**Stated problem A:**
In the records, begin at the line that has "Task: Click the page vertical scrollbar thumb" and stop after the line that has "click(x=472, y=114)". Give those lines again with "candlestick" renamed to "line" and nothing else altered.

**Excerpt to read:**

----------

Real-time streaming allows you to stream the data and get up to date dashboards instantly. Any dashboard or visual which is made in Power BI is eligible to be displayed as well as updated in real-time. Streaming data sources are social media posts, factory sensors, service metrics, and more. In fact, all the devices having time-sensitive data in it are used for transmission.
Here you will learn how to set up the streaming in real-time. Let us first see the various types of real-time datasets designed to be used for showing in dashboards and tiles.
Basically, there are three datasets which are: Push dataset, Streaming dataset, and PubNub dataset.
Let us discuss all the three datasets one by one.
This dataset is used to push the data in Power BI. When you create a dataset in Power BI, a new database gets created in the service which is used to store data. Because you have this underlying database ready to store the Power BI data, you can create reports using the same. The visuals and the reports will be similar to the normal Power BI reports and can be used to create alerts, pin down to dashboards, etc.
As soon as the report gets created with the help of a push dataset, all its visuals are eligible to be pinned down on a dashboard in Power BI. All those visuals will be updated and synced in real-time if there is any change in the data. The dashboard triggers a refresh each time new data comes in the service.

----------

**Stated problem B:**
From the Power BI streaming passage, set down the words beginning at "Let us discuss" and stopping after "in the service.".

----------

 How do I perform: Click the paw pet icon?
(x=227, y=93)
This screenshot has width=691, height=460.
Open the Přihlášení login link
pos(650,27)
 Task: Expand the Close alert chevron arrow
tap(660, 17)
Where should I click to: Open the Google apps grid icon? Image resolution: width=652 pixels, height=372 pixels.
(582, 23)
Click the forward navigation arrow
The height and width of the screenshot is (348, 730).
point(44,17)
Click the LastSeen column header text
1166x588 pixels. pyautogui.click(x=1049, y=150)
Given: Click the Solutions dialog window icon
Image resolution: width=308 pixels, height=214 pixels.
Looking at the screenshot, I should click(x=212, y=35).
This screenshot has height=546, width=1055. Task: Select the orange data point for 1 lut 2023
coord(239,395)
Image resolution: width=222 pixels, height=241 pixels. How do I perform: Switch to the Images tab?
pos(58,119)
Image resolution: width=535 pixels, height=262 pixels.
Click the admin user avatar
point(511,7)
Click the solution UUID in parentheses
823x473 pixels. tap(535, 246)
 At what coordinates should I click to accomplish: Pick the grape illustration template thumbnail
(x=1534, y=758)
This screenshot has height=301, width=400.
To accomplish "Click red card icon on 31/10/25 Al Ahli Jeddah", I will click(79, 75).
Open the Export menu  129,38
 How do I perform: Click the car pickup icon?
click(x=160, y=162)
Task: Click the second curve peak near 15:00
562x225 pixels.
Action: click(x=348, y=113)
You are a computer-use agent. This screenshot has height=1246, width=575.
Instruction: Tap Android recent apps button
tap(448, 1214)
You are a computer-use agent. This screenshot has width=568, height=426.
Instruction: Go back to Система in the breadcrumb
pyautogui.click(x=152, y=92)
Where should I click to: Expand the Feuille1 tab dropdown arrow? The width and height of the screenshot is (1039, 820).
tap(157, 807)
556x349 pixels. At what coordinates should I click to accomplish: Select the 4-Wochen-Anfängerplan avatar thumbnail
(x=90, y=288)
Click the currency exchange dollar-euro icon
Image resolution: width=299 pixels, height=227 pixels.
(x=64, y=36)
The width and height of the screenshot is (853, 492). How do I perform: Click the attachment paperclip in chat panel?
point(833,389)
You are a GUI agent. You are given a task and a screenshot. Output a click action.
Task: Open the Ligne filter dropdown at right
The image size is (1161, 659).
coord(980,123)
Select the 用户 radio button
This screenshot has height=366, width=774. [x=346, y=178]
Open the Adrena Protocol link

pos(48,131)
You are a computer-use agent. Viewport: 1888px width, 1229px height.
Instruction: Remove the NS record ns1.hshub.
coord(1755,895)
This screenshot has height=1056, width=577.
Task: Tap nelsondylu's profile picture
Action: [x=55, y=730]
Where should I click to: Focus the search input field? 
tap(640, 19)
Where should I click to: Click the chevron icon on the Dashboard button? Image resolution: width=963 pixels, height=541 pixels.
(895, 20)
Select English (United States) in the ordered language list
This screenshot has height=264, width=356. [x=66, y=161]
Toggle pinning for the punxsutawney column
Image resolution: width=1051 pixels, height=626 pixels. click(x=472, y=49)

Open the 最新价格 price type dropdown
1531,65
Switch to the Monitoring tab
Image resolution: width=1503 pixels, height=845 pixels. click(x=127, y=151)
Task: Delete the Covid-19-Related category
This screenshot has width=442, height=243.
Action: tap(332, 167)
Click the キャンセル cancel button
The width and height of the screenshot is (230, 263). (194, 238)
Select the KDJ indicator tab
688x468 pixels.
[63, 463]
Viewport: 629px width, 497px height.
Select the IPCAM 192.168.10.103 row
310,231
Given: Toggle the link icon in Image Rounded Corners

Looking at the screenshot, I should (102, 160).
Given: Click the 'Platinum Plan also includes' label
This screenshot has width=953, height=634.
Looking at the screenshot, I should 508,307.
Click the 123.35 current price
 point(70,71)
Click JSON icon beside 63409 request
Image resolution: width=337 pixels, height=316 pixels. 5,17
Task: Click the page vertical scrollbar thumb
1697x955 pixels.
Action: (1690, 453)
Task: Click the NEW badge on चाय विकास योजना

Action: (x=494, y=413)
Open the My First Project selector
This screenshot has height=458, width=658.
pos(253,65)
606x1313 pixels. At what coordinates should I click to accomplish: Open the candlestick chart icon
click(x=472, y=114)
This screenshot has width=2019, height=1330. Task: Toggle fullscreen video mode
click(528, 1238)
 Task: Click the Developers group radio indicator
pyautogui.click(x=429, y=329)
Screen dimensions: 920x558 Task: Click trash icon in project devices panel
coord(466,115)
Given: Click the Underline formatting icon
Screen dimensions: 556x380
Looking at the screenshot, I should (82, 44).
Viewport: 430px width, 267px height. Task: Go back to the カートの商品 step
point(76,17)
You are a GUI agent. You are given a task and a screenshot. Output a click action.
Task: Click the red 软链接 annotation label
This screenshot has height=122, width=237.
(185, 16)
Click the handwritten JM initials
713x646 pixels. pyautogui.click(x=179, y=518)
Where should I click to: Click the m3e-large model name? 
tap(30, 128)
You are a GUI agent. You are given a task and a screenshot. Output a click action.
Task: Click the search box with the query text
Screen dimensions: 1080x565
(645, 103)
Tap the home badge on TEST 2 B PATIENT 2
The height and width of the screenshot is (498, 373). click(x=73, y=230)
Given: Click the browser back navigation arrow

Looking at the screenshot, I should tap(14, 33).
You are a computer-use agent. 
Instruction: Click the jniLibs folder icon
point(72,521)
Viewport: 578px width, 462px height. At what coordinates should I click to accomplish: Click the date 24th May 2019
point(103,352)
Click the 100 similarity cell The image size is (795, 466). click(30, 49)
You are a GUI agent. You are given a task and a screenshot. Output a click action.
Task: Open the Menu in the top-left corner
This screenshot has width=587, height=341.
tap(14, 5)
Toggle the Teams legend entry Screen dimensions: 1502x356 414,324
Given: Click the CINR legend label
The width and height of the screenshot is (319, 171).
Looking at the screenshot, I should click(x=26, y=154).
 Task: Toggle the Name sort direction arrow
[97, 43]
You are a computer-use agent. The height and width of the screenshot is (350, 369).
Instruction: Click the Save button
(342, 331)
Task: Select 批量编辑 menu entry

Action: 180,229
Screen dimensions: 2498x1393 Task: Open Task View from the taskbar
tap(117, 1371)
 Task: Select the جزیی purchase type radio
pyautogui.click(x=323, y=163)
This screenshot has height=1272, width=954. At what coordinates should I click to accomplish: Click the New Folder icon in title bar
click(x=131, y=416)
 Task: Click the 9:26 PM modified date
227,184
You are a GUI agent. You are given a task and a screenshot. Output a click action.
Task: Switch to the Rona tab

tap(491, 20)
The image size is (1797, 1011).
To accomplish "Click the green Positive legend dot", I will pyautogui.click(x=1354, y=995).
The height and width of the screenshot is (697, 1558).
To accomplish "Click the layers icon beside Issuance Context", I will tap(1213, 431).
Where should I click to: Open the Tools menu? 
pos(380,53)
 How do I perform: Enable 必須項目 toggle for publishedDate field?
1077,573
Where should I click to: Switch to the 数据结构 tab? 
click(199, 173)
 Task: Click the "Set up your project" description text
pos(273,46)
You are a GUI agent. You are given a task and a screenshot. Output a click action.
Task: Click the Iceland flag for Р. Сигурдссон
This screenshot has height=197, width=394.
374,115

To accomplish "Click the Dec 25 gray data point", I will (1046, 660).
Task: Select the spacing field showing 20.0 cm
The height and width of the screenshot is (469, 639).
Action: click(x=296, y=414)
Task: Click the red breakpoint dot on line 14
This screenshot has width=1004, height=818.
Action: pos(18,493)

----------

**Response A:**
Task: Click the page vertical scrollbar thumb
1697x955 pixels.
Action: (1690, 453)
Task: Click the NEW badge on चाय विकास योजना

Action: (x=494, y=413)
Open the My First Project selector
This screenshot has height=458, width=658.
pos(253,65)
606x1313 pixels. At what coordinates should I click to accomplish: Open the line chart icon
click(x=472, y=114)

**Response B:**
Let us discuss all the three datasets one by one.
This dataset is used to push the data in Power BI. When you create a dataset in Power BI, a new database gets created in the service which is used to store data. Because you have this underlying database ready to store the Power BI data, you can create reports using the same. The visuals and the reports will be similar to the normal Power BI reports and can be used to create alerts, pin down to dashboards, etc.
As soon as the report gets created with the help of a push dataset, all its visuals are eligible to be pinned down on a dashboard in Power BI. All those visuals will be updated and synced in real-time if there is any change in the data. The dashboard triggers a refresh each time new data comes in the service.